On Take Them On On Your Own, the BRMC boys once again don the classic rock wardrobe complete with saucy sneers, Kamel Reds probably between their lips. You can practically hear them unload their instruments with biting cocksureness in their eyes, plugging in to amplifiers in such a way that shouts at the listener "You can't handle this, I've got more rock in my carefully styled mussed up hair than you do in your entire being." Feedback is followed by fuzzed guitar, persistent bass and crashing drums to produce nothing but the most carefully planned rock and roll.
Somehow BRMC's debut narrowly escaped the beginnings of music critics rediscovering the word garage, and the band was heralded with the same "saviors of rock and roll" brand as the Strokes and the White Stripes.
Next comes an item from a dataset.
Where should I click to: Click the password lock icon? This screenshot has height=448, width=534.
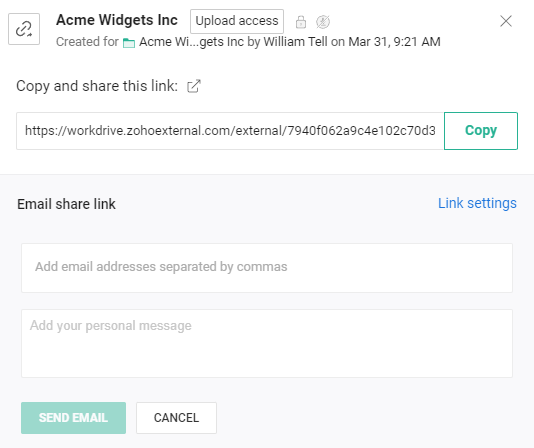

Where BRMC was an attempt to remind the world what rock and roll used to be all about, Take Them On is the jaded disillusionment that follows after the prophet realizes their message will always be bastardized. Almost every track on the album finds a new and exciting way to alienate the band from the rest of the contemporary musical world, including the listener. "I think I've had enough of this generation," Peter Hayes snarls in the album’s ironically radio-ready rebellion anthem "Generation." If BRMC is attempting to escape the falsity of the musical world, someone should have told them that putting up a prima-donna front wasn’t the best way to go about it.
Of course, Take Them On is basically about being rock and roll, and if taking rock and roll to seriously is the album’s biggest fault that isn't quite as bad as, say, not being able to rock. The album is chock full of traditional punk influenced rock style, filling every crevice of the disc with pounding noise and catchy bitter lyrics. BRMC certainly has the ability to make every song an anthemic statement of varying levels of maturity above Quiet Riot's "Cum on Feel the Noise." No single track seems any more important than the aforementioned '80s hair rock staple, however. The album's opening number, "Stop," sets the standard for fast, hollow singles to worried about being hip to be fun.
The boys in Black Rebel Motorcycle Club have proven that it is possible to save rock and proceed to bully it to the point where no one pays attention anymore, all in the span of two albums.